> _TEXT PASSAGE_
┌────────
In [None]:
import pandas as pd
import glob
import os
import numpy as np

# Folder containing your CSV files
folder = "./data"

# Get all CSV files in the folder
files_hot_days = glob.glob(os.path.join(folder, "*hot_days*.csv"))
files_hot_nights = glob.glob(os.path.join(folder, "*hot_nights*.csv"))

print(files_hot_days)
print(files_hot_nights)

In [None]:
# Load and concatenate all CSVs - hot days
df_list_hot_days = []
for f in files_hot_days:
    df = pd.read_csv(f, sep=",",dtype={"id_ter": str})
    
    filename = os.path.basename(f)
    model_name = filename.split("resultats_")[1].split("_hot")[0]
    df.insert(len(df.columns)-1, 'model_name', model_name)    
    
    df_list_hot_days.append(df)

df_all_hot_days = pd.concat(df_list_hot_days, ignore_index=True)

# Load and concatenate all CSVs - hot nights
df_list_hot_nights = []
for f in files_hot_nights:
    df = pd.read_csv(f, sep=",",dtype={"id_ter": str})

    filename = os.path.basename(f)
    model_name = filename.split("resultats_")[1].split("_hot")[0]
    df.insert(len(df.columns)-1, 'model_name', model_name)    

    df_list_hot_nights.append(df)

df_all_hot_nights = pd.concat(df_list_hot_nights, ignore_index=True)

# Merge 
df_all_hot_days.insert(len(df_all_hot_days.columns) - 1, "variable", "TasMaxAdjust_noSup35")
df_all_hot_nights.insert(len(df_all_hot_nights.columns) - 1, "variable", "TasMinAdjust_noSup20")

df_all = pd.concat([df_all_hot_days, df_all_hot_nights], ignore_index=True)

df_all['experiment'] = df_all['modalite'].str.extract(r'(ssp\d{3})')

print(df_all)
└────────
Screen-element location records
┌────────
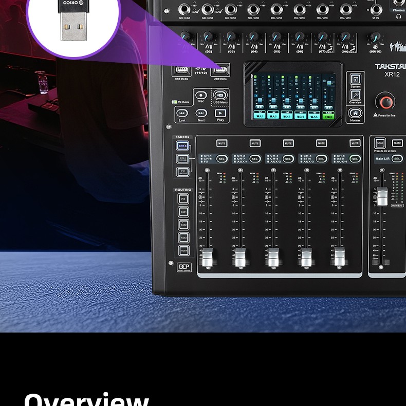Image resolution: width=406 pixels, height=406 pixels.
Task: Toggle MUTE on the CH-3 strip
Action: (288, 143)
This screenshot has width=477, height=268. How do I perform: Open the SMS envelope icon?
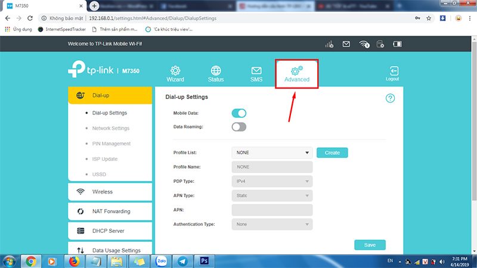click(256, 71)
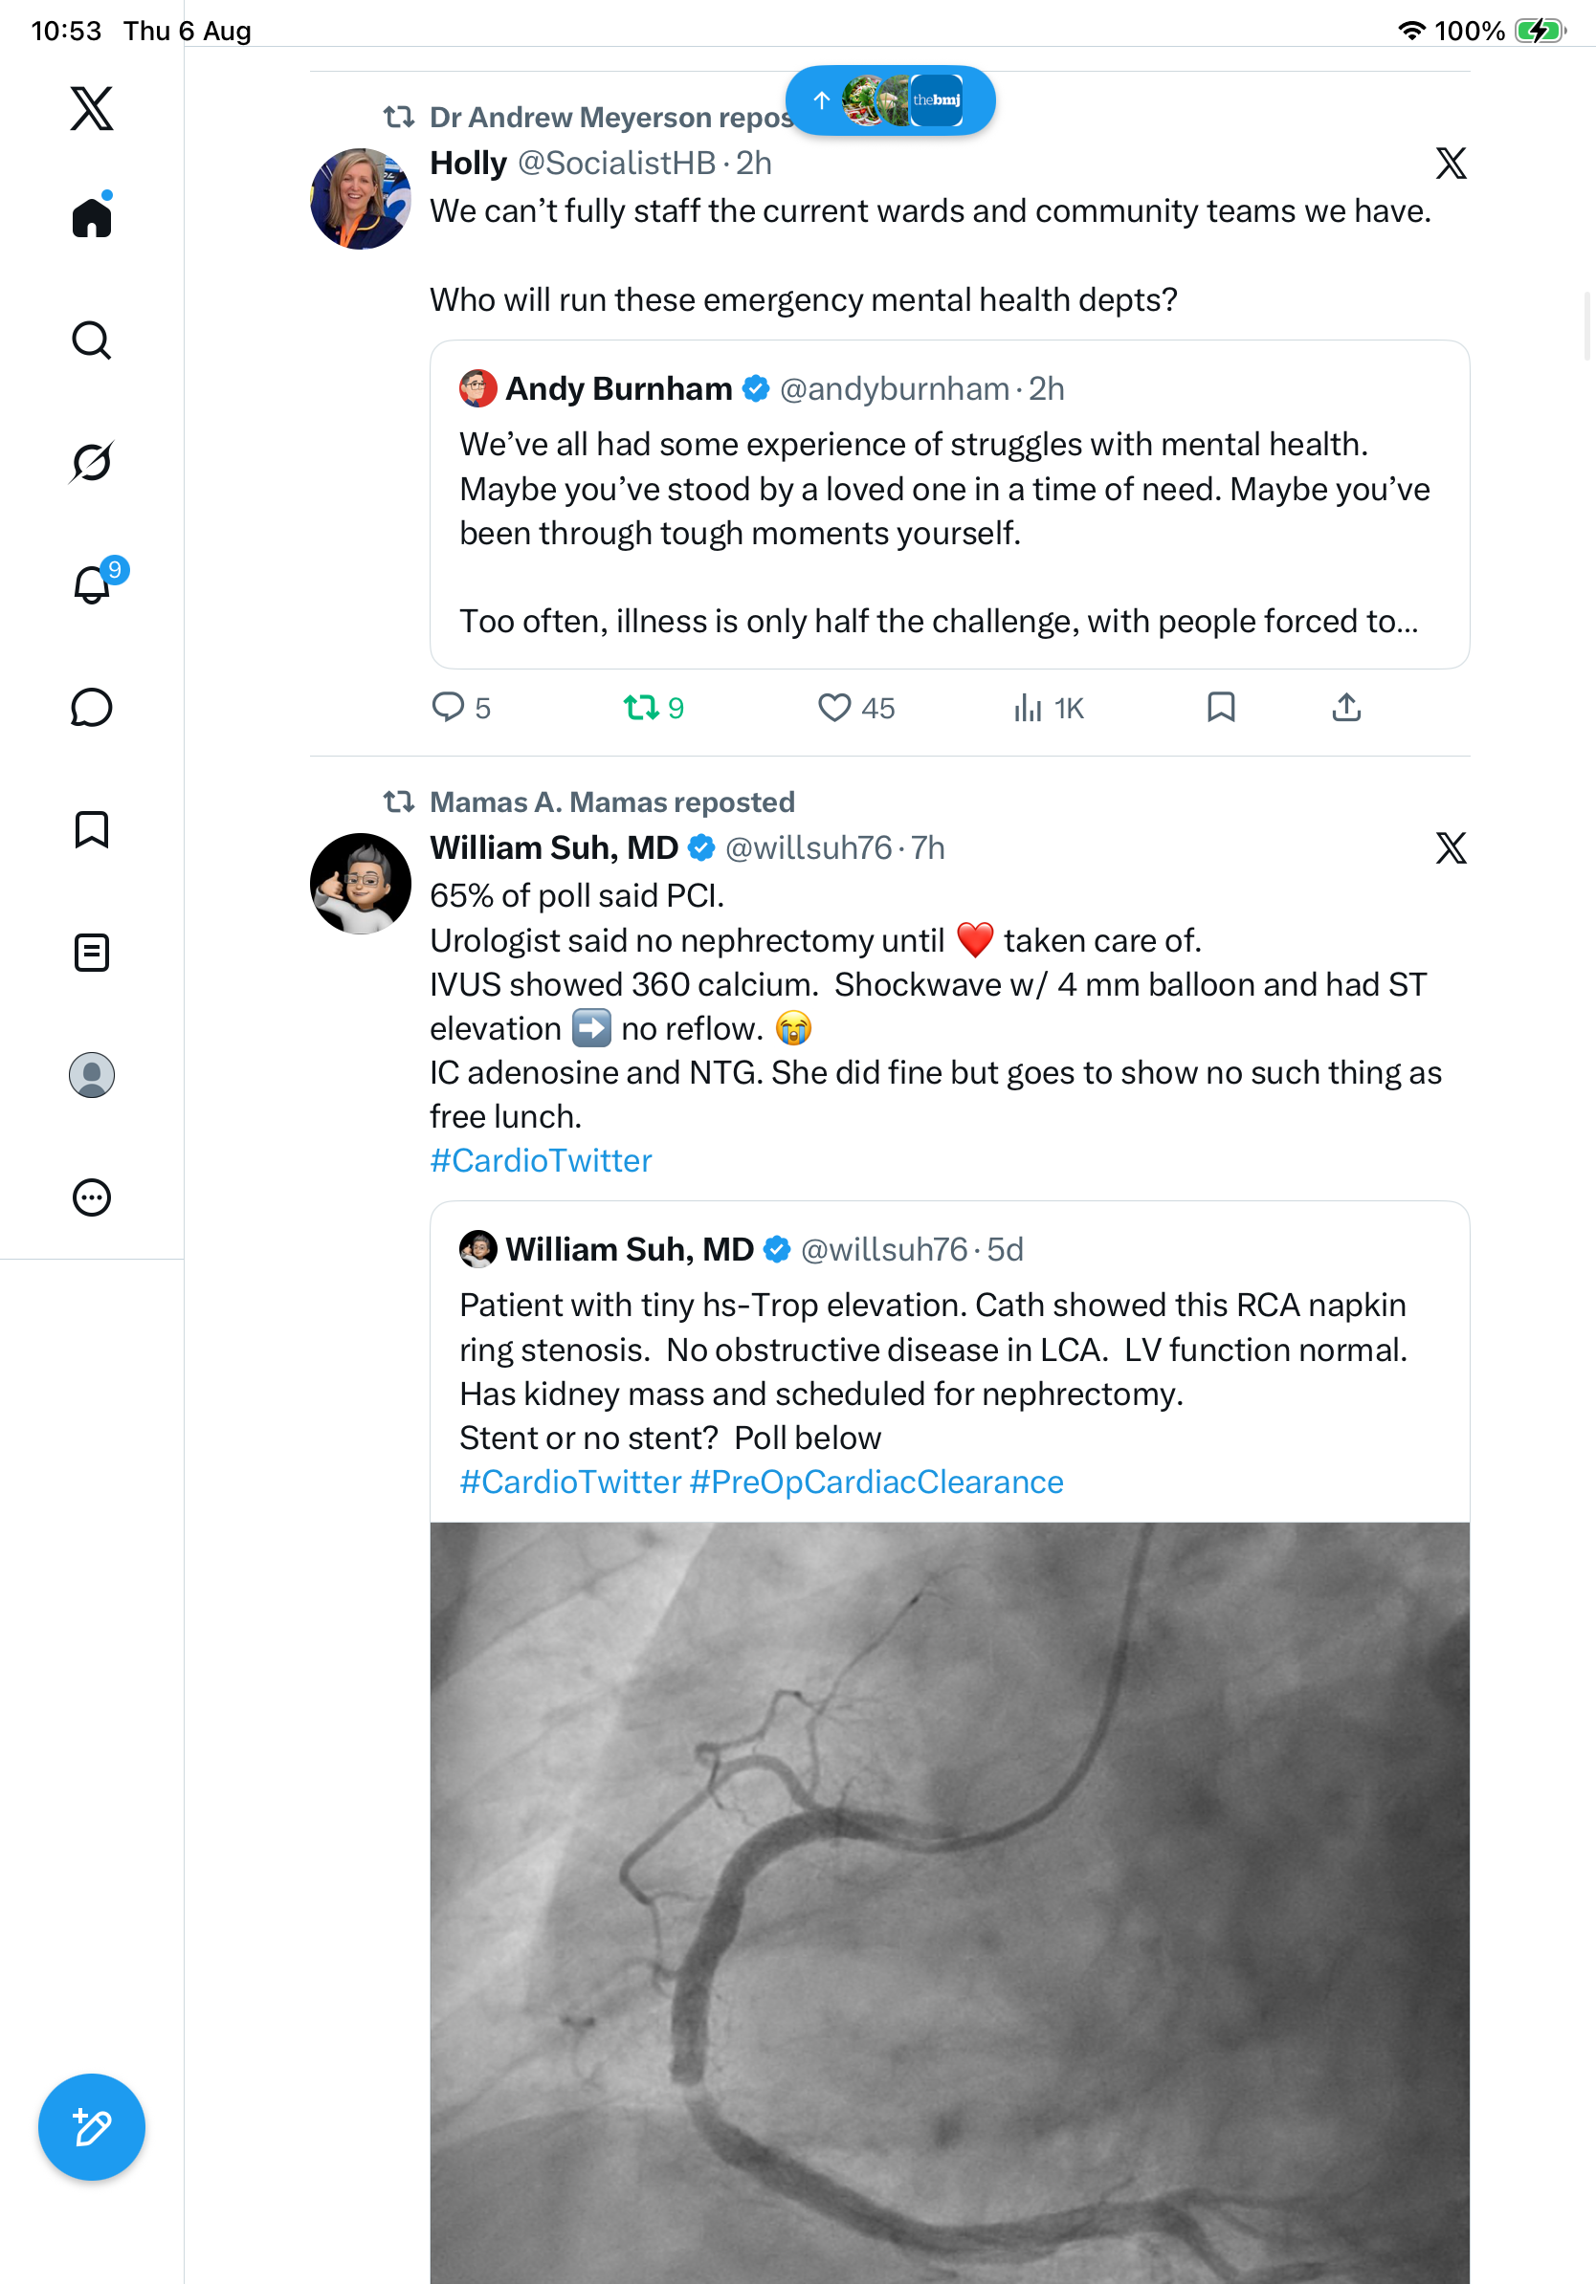
Task: Bookmark Holly's post
Action: 1221,707
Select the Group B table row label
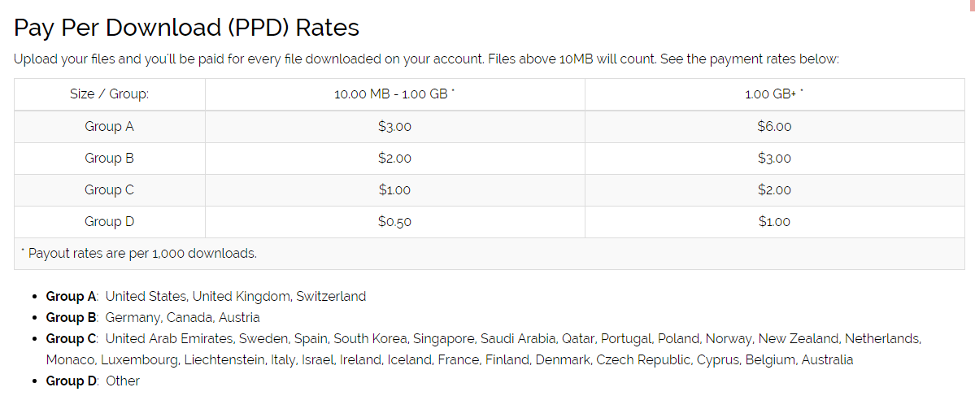The image size is (975, 396). (x=109, y=158)
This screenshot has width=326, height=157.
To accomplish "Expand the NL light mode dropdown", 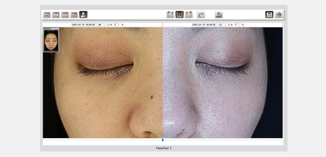I will (x=102, y=25).
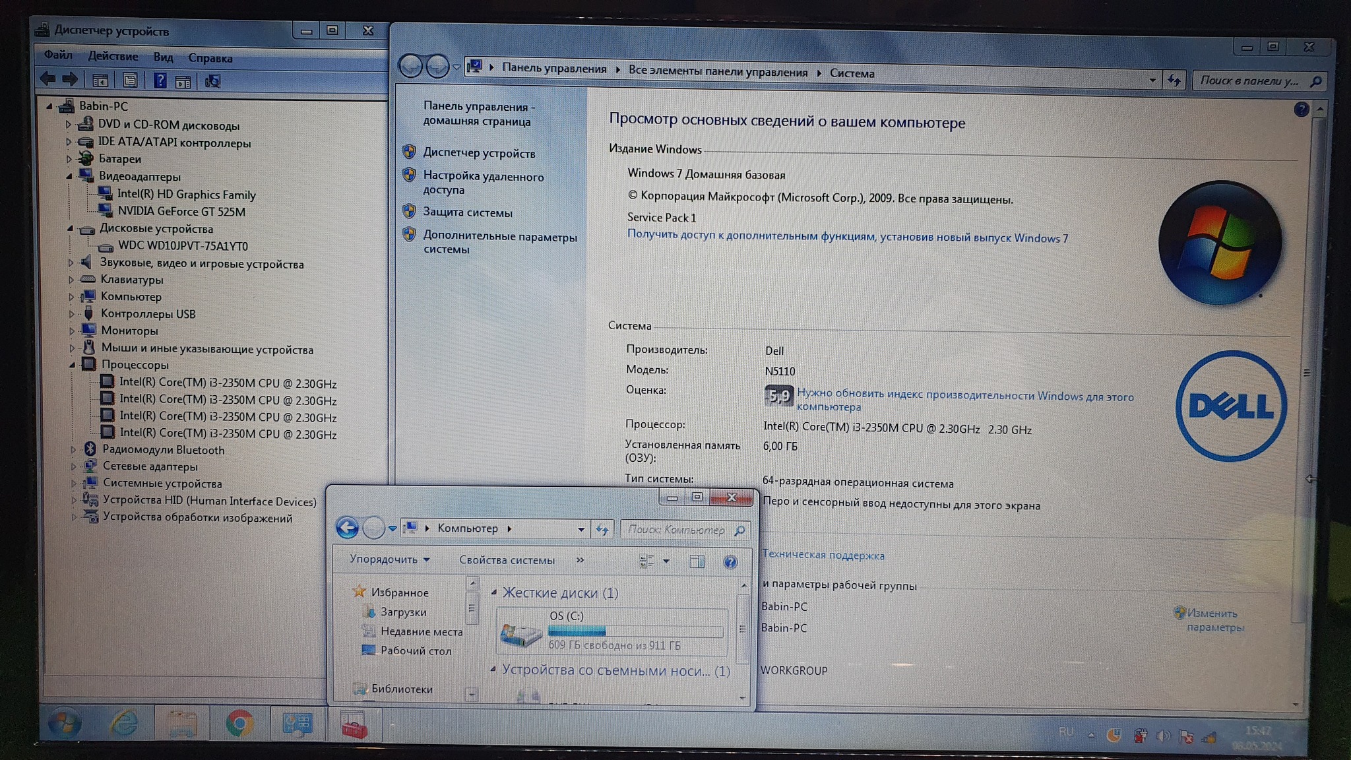Screen dimensions: 1351x760
Task: Toggle preview pane in Computer window
Action: (x=697, y=561)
└────────
> _EXERCISE AIM_
Return the portion of the notebook code between "df_list_hot_nights.append(df)" and "print(df_all)", inclusive, reproduced verbatim.

> _SOLUTION TO THIS EXERCISE_
df_list_hot_nights.append(df)

df_all_hot_nights = pd.concat(df_list_hot_nights, ignore_index=True)

# Merge 
df_all_hot_days.insert(len(df_all_hot_days.columns) - 1, "variable", "TasMaxAdjust_noSup35")
df_all_hot_nights.insert(len(df_all_hot_nights.columns) - 1, "variable", "TasMinAdjust_noSup20")

df_all = pd.concat([df_all_hot_days, df_all_hot_nights], ignore_index=True)

df_all['experiment'] = df_all['modalite'].str.extract(r'(ssp\d{3})')

print(df_all)